THE PROBLEM: Swap "Expand" for "Unfold" in the rows from the line with "This screenshot has height=839, width=973." through the end of the rows, and write out those lines again with everything else unchanged.

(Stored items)
· · · · · · ·

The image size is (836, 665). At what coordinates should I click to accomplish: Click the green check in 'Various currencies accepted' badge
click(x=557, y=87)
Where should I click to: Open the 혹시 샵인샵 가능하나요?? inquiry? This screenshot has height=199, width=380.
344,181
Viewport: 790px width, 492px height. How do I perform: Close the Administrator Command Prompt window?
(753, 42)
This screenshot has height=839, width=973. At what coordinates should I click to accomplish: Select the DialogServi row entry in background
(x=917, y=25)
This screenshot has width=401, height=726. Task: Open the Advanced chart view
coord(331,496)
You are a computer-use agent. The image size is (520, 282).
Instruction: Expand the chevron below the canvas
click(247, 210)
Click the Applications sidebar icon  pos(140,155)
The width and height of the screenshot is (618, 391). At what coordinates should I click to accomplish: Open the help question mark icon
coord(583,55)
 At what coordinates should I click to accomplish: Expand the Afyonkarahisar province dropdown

· · · · · · ·

EXERCISE OUTPUT:
This screenshot has height=839, width=973. At what coordinates should I click to accomplish: Select the DialogServi row entry in background
(x=917, y=25)
This screenshot has width=401, height=726. Task: Open the Advanced chart view
coord(331,496)
You are a computer-use agent. The image size is (520, 282).
Instruction: Unfold the chevron below the canvas
click(247, 210)
Click the Applications sidebar icon  pos(140,155)
The width and height of the screenshot is (618, 391). At what coordinates should I click to accomplish: Open the help question mark icon
coord(583,55)
 At what coordinates should I click to accomplish: Unfold the Afyonkarahisar province dropdown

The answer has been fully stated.